Semana Mesa SP – Segundo Dia

No segundo dia assisti a palestra dos irmãos Guilherme (acima) e Alberto Landgraf. O primeiro, biólogo, falou do fato de que ainda não sabemos quantas espécies nativas são comestíveis. Pior que isso, é que provavelmente perdemos a oportunidade de aprender com quem sabia: silvícolas, mateiros, detentores desse conhecimento que não foi registrado. Enquanto há interesse em catalogar plantas que têm potencial medicinal, pouco se pesquisou sobre o que é ou não de comer. Acrescente a isso o encolhimento da Mata Atlântica nos Estados de São Paulo e Paraná, onde ele tem trabalhado.

Já Alberto, do Epice, contou sobre a experiência de acompanhar o irmão nas matas e do fato que muitas receitas, da mesma forma, estão se perdendo por falta de registro. Lembrou do doce de jaracatiá, que muita gente não tem a menor ideia do que seja. Na minha infância, era comum fazerem doce da polpa do tronco, que lembrava o coco. Não sabia eu que era um sub-produto do desmatamento. Creio ele se referia ao doce dos frutos.

Lamentei horrores não ter assistido à palestra dos irmãos Thiago e Felipe Castanho por conta do rodízio – cheguei tarde demais.

Durante a tarde haviam também as aulas do Mesa ao Vivo.  Acima, arte em açúcar, resultado da parceria do Senac com a escola Lenôtre.

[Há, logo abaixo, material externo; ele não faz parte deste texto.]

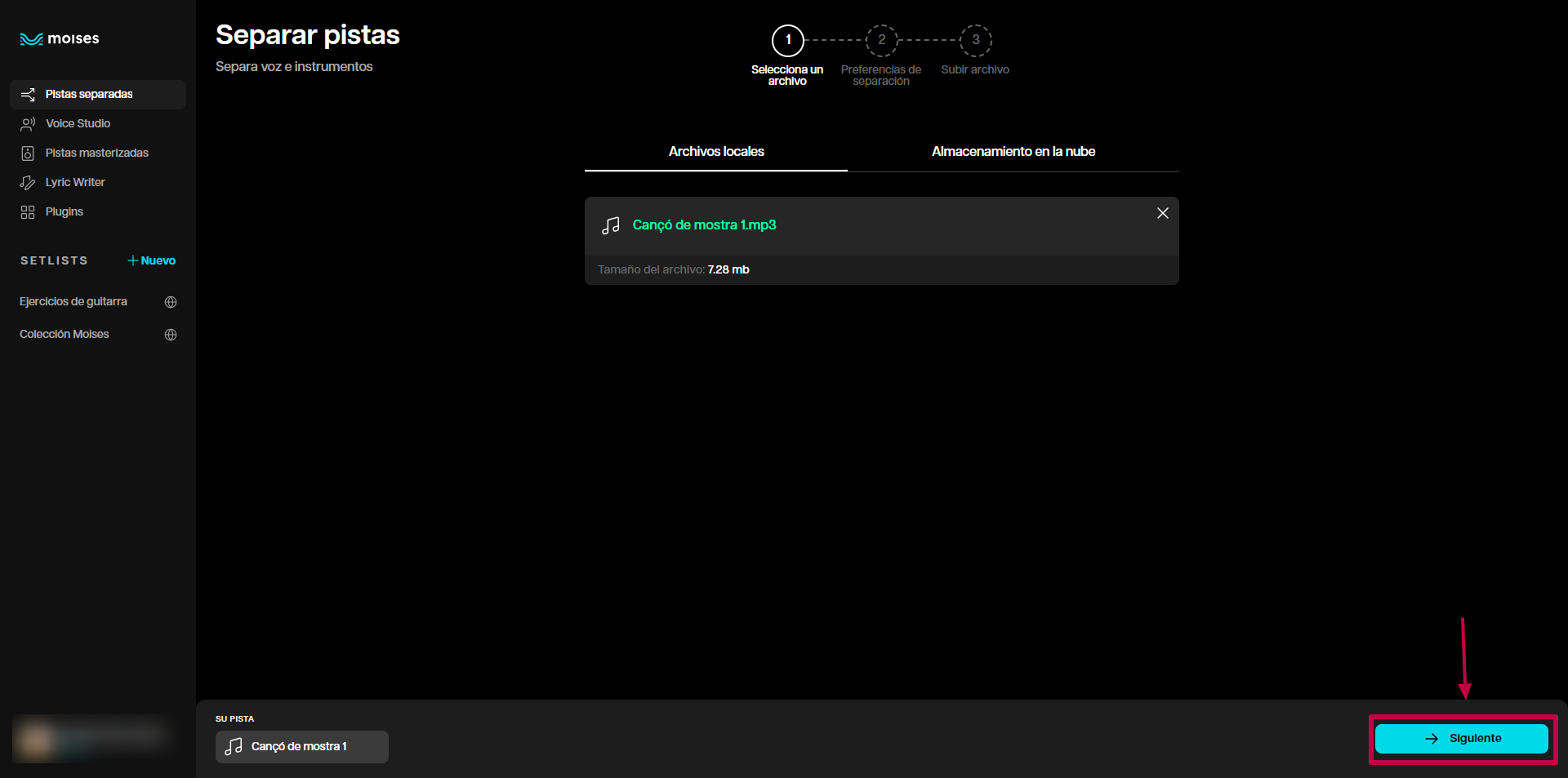Go to step 2 Preferencias de separación

point(881,40)
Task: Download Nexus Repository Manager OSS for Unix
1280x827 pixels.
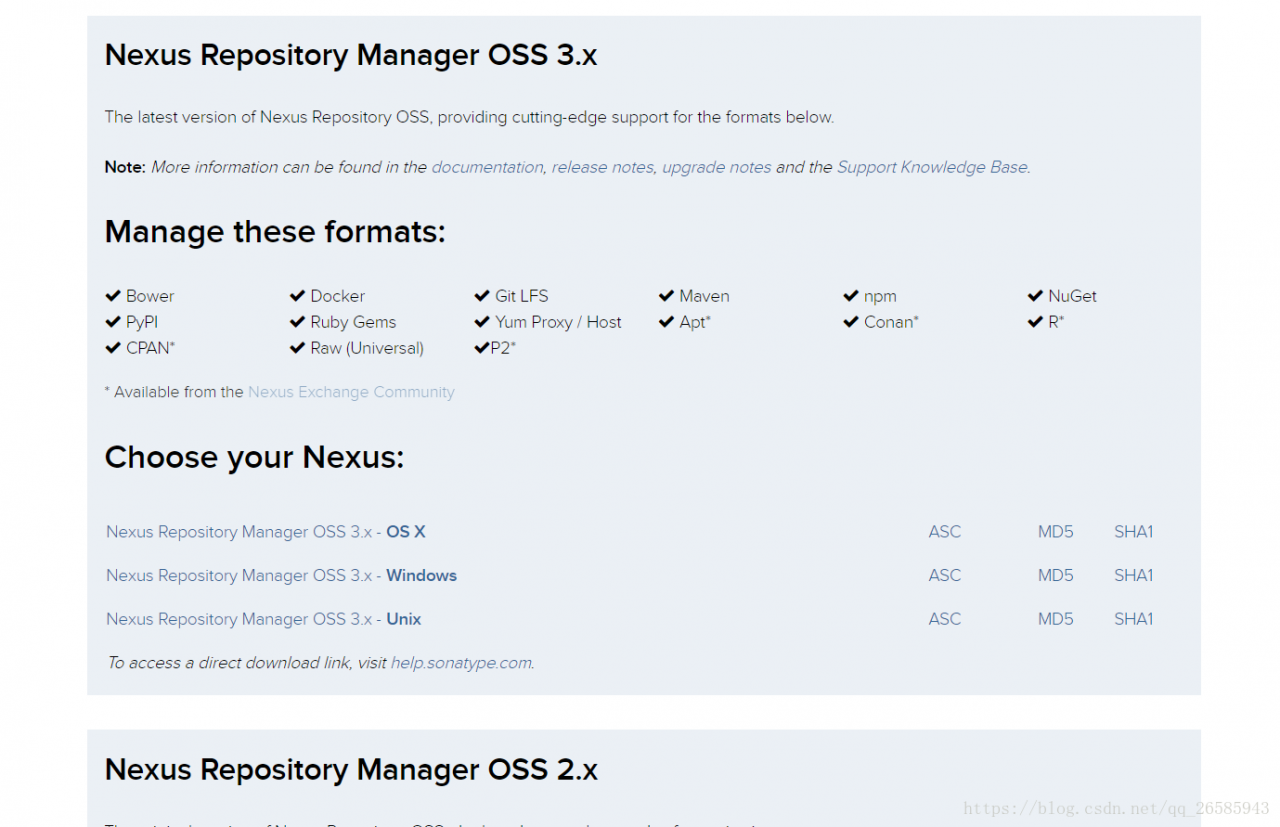Action: (x=264, y=619)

Haviam também degustações de vinhos, café, geléias, queijos, etc. Mais tarde falarei sobre os expositores.

Também houve a degustação do Melhor da Cidade. Nesse dia, foram os melhores bares. Acima, o bolinho de feijoada do Aconchego Carioca. Confesso que eu estava com um pé atrás. Afinal, feijoada, para mim, é caldo. Quando topei com a couve verdinha, pedacinhos de linguiça, foi uma surpresa.

Outro petisco que provei foi o pastel de costela com borda de requeijão do Bar do Veríssimo.

Novamente peço que comprem a revista, não tenho foto e não provei todos os petiscos.

E peço desculpas pelo texto sem-graça. Tive uma crise de enxaqueca hoje e ainda não estou tão bem, mas não queria deixar o registro para amanhã.